Your objective => Copy each line containing the word "Given" from the records that follow, please.

Records shown =>
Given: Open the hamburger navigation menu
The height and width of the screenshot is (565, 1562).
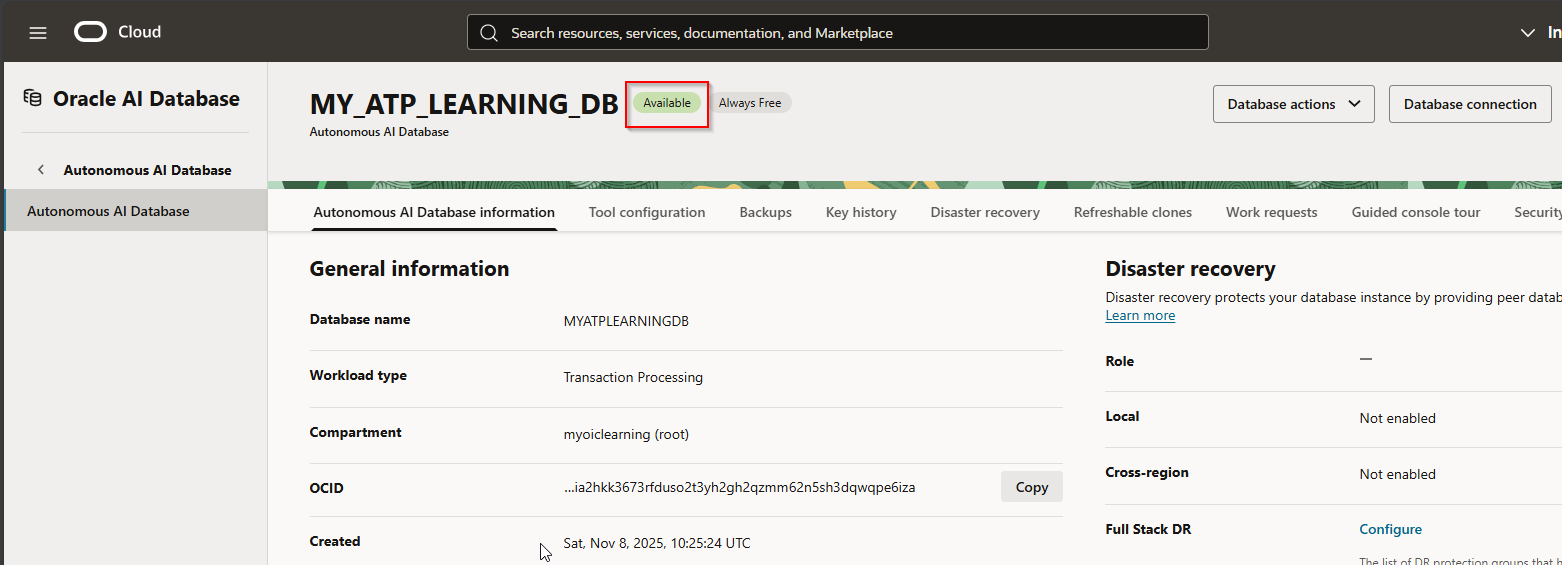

--

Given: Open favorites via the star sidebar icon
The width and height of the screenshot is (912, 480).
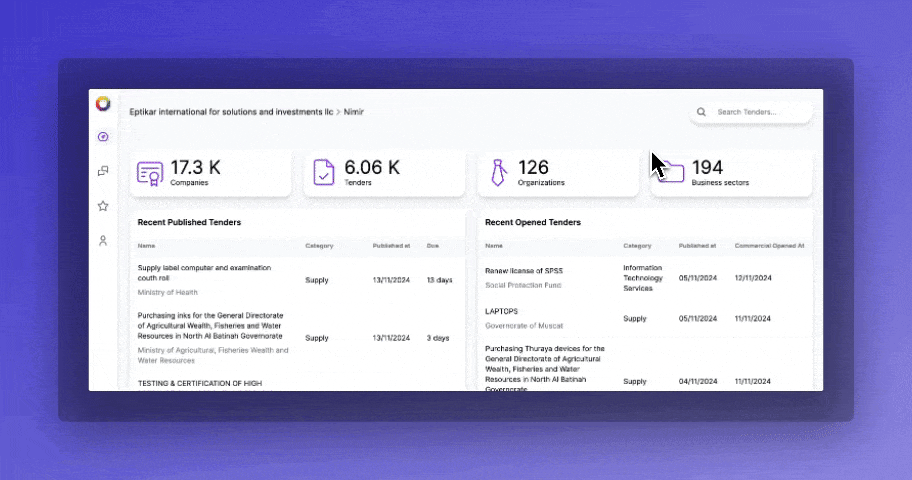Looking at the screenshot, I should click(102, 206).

...

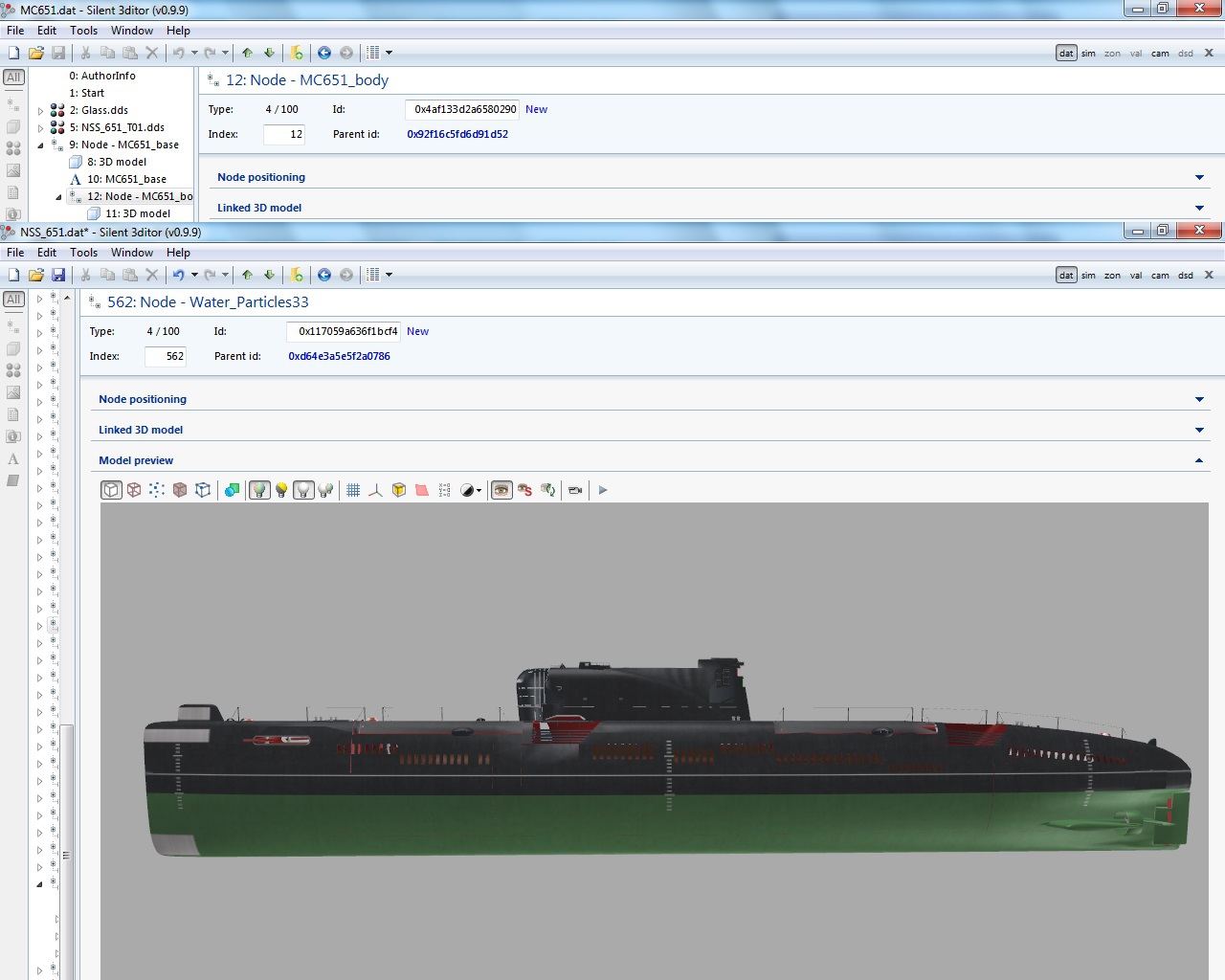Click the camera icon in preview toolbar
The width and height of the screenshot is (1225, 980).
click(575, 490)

Response for this exercise =>
Given: Open the hamburger navigation menu
Given: Open favorites via the star sidebar icon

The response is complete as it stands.